All very well, but I have to get the dish almost vertical, which I think I can do, then turn it in the right direction for an indeterminate number of current and future satellites. I then have to turn it slightly off-vertical so it points at the satellite at my latitude. Finally, I must rotate it slightly?

Anyway, there is something about new satellites coming online that are narrower beamed than the old ones: Astra 2E and 2G. Will that make the problems go away soon?
 

dandnsmith

Forum Supporter
Probably not. What the new ones will give is a tighter focus on the beam, but not noticeably more power at the receiving dish. If you have (already) reception problems, they may well get worse, and the best fix is a larger dish. As has been said earlier, a 'better' receiving apparatus can help, as can a better LNB.
 

Mike2

Scrat


Finally took the plunge and upgraded the dish as suggested. It took me longer than expected because I couldn't find my compass, but in the end I used the one in my phone. Also a satellite aligning app that kept pointing in the wrong direction until I fiddled with its settings.
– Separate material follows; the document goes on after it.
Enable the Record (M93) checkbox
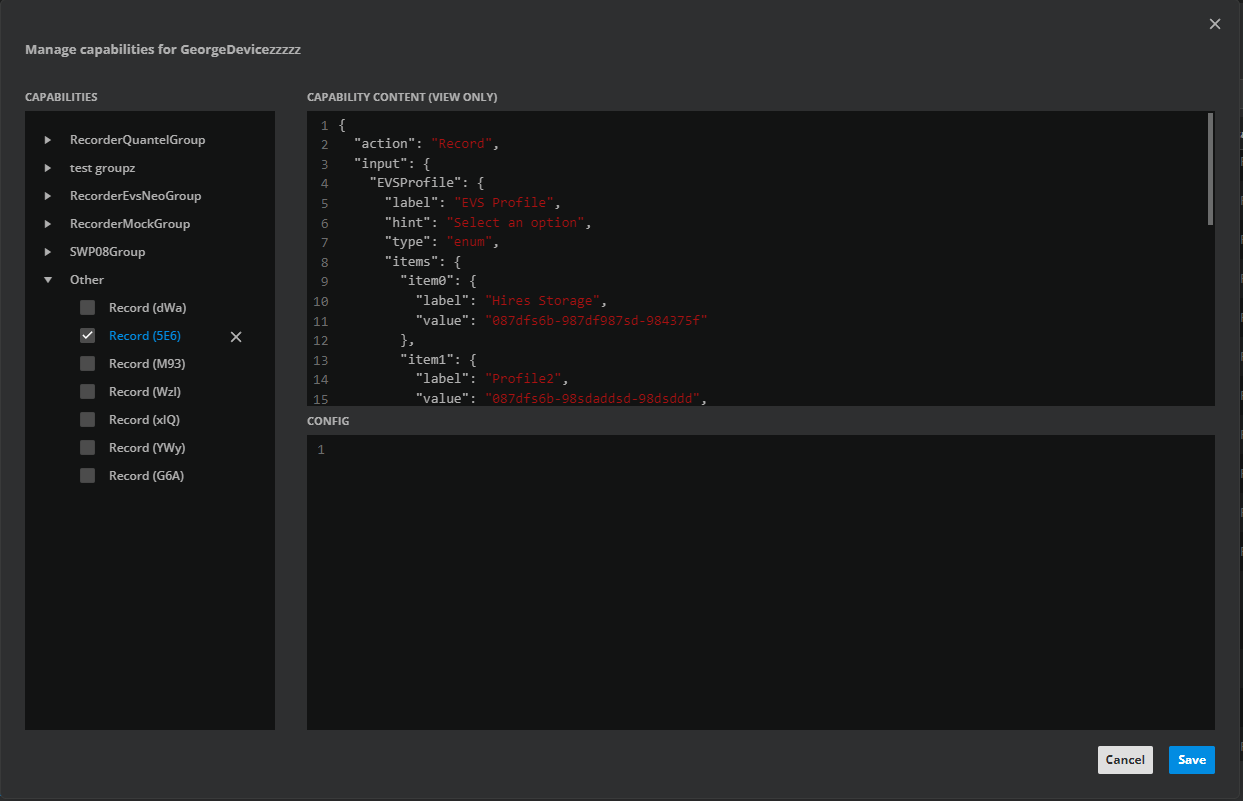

It's a 60cm Mk4 Zone 2 thing. I finally got my optimal direction after a pan, tilt, then further pan, and I am pretty confident it is spot on as I was up there fiddling with it all morning. I now have 90% strength and 100% quality on BBC1 Yorkshire and 100/100 on BBC1 HD. This is exactly the same as I reported from the old dish in post #5! The freesat test channel has considerably lower strength, also some Welsh channel, but most are 90/100 or better.

So, have I wasted my time? I will check next time it rains heavily (Sunday?) and report back.
 

Mike2

Scrat
So, have I wasted my time? I will check next time it rains heavily (Sunday?) and report back.

Survived several torrential storms with no change in signal strength or quality. Thanks, guys, good suggestion! The next test is snow...

Am I supposed to be getting very different (but steady) signal strength on some channels?
 

grahamlthompson

Well-Known Member
Survived several torrential storms with no change in signal strength or quality. Thanks, guys, good suggestion! The next test is snow...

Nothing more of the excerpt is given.